The National Institutes of Health (NIH) recently released a draft policy for data management and sharing, asking for public comment. One of the first public reactions —from the American Medical Informatics Association (AMIA) — was an expression of disappointment. In a statement, Douglas Fridsma, M.D., Ph.D., AMIA’s president and CEO, said the policy represents “a step backwards at a time when there is exponential growth in the amount of scientific data for research and the need to leverage large data sets to advance cures for disease.”
Last year NIH put out request for information (RFI) on potential key elements that could comprise a future NIH data management and sharing policy. As Carrie D. Wolinetz, Ph.D., NIH’s associate director for science policy, noted in a blog post, most commenters supported data sharing and the importance of prospectively planning for where, when, and how scientific data should be managed and shared. “There were, however, concerns about how one policy could fit all sizes and types of data across the biomedical research universe as well as potential burden on the research community,” she wrote.
In an e-mail exchange with Healthcare Innovation, Jeff Smith, AMIA’s vice president of public policy, explained further why the organization expressed disappointment with the draft policy. “The plan delegates a good deal of responsibility to Institutes and Centers, but this is really a continuation of the status quo and an inadequate position from which to coordinate and lead – as the NIH data sharing policy should do,” he said, adding that NIH’s approach will actually lead to much more variation in data sharing plans across the entire NIH portfolio. “This is where a ‘check-the-box’ mentality will come into play,” Smith said. “Data sharing will be seen as a red-tape exercise without much (if any) benefit from sharing, assuming the data sharing across projects is even remotely consistent and coordinated.”
He said the draft plan may be a response to negative feedback from bench/field researchers who see data sharing as a burden “because it’s ancillary to the hypothesis testing and it usually happens after the experiment has been conducted.”

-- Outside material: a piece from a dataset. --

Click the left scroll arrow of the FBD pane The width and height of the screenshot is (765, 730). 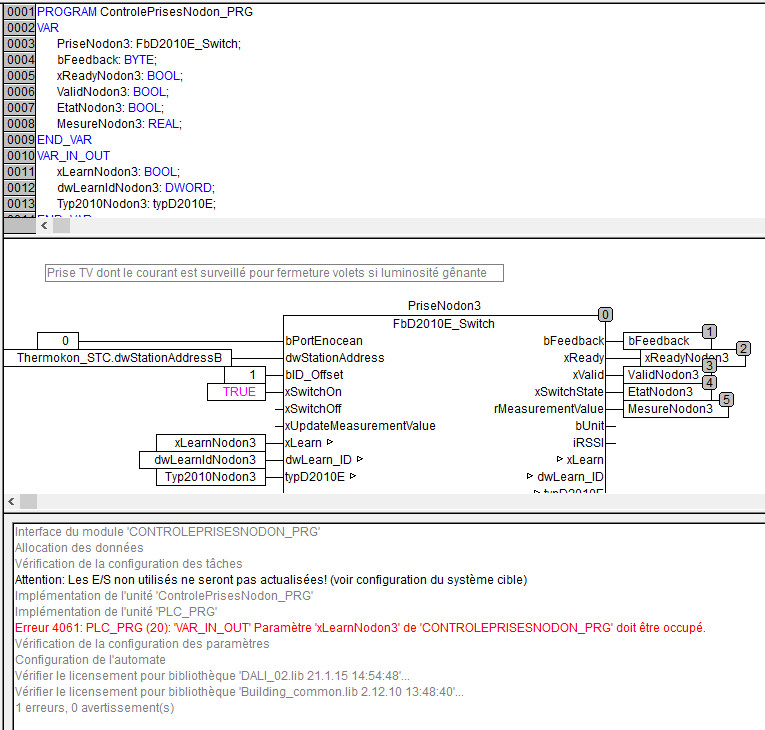13,501
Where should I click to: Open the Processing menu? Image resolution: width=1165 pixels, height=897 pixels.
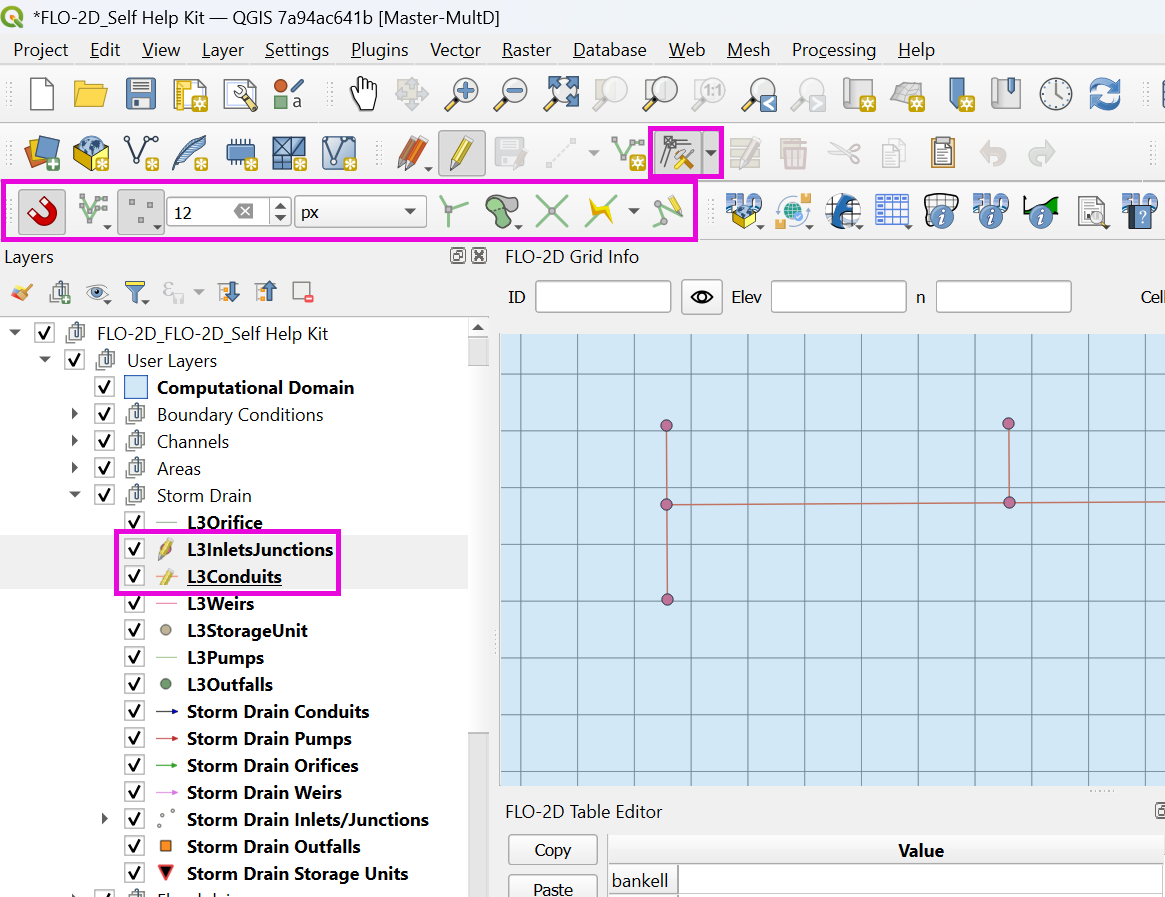point(833,50)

The draft plan says that data sharing plans could be submitted at “Just-in-Time” and reviewed by NIH program staff, “which reduces applicant burden because only those applicants likely to be funded would submit plans.”
Smith said this means that rather than having to submit a data sharing plan as part of the proposal, it can be cobbled together once a decision to fund has been made and it means that grant managers at NIH (not subject-matter expert reviewers) will review. “We see submission of a plan as part of the proposal as a no-brainer and a fallback position from our chief recommendation to have them scorable elements of submitted proposals,” he said. The proposal also states that data sharing plans can’t be more than two pages long.
AMIA was “incredibly surprised” that the draft policy didn’t go further, Smith said, “especially when you look back over the last few years and you study the RFIs they’ve fielded on Strategies for NIH Data Management, Sharing and Citation and the RFI on metrics to asses value of repositories,” he said, “not to mention the Data Science Strategy and NLM Strategy and the high-level NIH STRIDES initiative. The PCORI data sharing policy is miles beyond what the NIH has proposed, which added to our surprise. We figured the NIH would have more wherewithal on the subject than PCORI.”
I asked Smith if NIH could still make changes to the final rule based on responses to the draft. He said yes. “We’ll be making the case that the persistence of data silos and lax compliance with ClinicalTrial.gov reporting necessitates a smarter and better approach. Several years ago, several senators, including Warren and Biden, were fierce critics of data silos. I imagine there are others who share their concerns.”